**Supplied records**
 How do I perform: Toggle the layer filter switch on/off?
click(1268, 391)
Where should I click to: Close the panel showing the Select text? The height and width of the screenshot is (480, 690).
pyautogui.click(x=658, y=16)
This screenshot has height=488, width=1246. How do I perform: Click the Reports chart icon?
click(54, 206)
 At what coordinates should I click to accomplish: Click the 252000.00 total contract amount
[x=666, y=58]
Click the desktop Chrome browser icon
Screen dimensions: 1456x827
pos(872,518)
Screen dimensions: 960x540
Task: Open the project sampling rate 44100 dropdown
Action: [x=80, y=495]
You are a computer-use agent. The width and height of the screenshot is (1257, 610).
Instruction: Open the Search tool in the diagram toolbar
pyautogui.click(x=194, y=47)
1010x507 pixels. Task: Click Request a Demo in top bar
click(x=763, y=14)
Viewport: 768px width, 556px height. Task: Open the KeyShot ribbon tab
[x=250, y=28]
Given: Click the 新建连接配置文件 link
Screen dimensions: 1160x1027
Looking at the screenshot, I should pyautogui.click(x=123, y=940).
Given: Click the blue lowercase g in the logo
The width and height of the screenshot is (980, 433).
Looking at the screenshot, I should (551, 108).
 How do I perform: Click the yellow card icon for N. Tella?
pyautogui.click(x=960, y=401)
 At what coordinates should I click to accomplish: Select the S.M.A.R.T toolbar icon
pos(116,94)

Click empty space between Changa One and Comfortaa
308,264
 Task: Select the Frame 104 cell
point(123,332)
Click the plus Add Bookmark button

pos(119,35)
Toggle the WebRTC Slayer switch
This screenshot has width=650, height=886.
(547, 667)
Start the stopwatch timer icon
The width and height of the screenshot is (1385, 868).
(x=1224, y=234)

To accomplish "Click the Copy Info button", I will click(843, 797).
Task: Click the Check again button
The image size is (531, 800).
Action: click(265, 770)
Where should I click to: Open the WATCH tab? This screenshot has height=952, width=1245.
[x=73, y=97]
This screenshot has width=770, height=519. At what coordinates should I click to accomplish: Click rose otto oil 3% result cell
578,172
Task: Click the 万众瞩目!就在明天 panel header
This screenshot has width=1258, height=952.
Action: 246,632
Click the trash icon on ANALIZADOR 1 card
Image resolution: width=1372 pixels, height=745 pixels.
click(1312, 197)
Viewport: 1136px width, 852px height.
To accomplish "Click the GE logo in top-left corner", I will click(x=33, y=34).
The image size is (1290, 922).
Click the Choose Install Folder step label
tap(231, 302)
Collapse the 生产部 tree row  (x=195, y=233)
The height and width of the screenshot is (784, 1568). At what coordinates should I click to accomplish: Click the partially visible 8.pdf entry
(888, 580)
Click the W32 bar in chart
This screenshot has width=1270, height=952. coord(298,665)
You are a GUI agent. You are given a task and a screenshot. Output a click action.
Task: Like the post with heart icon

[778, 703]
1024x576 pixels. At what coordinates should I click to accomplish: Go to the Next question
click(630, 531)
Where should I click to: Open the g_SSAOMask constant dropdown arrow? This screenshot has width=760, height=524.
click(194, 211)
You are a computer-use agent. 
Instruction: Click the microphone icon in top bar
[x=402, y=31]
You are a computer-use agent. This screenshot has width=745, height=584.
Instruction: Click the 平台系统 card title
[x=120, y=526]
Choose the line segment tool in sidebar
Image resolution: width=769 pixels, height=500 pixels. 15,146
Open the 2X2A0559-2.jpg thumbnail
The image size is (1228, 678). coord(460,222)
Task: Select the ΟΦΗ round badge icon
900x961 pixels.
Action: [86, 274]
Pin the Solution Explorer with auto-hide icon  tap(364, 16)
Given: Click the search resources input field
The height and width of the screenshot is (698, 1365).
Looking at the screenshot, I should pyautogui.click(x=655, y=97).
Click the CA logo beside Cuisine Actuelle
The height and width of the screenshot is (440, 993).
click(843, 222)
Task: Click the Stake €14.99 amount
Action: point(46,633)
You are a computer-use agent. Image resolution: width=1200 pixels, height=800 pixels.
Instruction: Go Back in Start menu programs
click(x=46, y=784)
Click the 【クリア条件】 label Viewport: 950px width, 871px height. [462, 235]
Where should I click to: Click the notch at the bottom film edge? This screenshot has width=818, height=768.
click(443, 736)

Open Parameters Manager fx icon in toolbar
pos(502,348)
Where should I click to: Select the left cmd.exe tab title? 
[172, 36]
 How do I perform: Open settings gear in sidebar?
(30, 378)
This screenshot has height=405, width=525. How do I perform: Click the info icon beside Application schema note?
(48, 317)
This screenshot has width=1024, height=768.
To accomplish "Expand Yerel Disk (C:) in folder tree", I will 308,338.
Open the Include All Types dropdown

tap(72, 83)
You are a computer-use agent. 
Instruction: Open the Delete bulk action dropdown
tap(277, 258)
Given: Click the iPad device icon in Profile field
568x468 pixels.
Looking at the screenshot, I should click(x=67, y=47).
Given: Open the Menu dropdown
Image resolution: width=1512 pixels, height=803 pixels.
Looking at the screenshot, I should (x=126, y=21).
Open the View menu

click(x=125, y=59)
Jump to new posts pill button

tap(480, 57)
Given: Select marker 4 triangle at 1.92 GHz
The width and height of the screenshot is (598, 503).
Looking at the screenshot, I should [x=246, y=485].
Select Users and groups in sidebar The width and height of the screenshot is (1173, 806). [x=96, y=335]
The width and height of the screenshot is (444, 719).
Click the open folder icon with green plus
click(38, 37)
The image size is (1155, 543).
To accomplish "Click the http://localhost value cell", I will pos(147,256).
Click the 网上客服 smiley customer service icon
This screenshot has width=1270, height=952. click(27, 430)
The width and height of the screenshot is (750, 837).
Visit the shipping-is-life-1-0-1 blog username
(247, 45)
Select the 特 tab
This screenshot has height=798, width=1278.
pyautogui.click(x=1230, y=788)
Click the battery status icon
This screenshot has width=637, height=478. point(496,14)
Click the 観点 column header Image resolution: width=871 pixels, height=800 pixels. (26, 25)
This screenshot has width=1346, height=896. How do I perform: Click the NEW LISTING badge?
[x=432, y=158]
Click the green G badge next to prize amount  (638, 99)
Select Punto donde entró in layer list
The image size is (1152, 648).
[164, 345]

**Work required**
Can you copy the data verbatim, beginning at the line that contains "Jump to new posts pill button" and stopping after the line that contains "I will pos(147,256)."?

**Worked answer**
Jump to new posts pill button

tap(480, 57)
Given: Select marker 4 triangle at 1.92 GHz
The width and height of the screenshot is (598, 503).
Looking at the screenshot, I should [x=246, y=485].
Select Users and groups in sidebar The width and height of the screenshot is (1173, 806). [x=96, y=335]
The width and height of the screenshot is (444, 719).
Click the open folder icon with green plus
click(38, 37)
The image size is (1155, 543).
To accomplish "Click the http://localhost value cell", I will pos(147,256).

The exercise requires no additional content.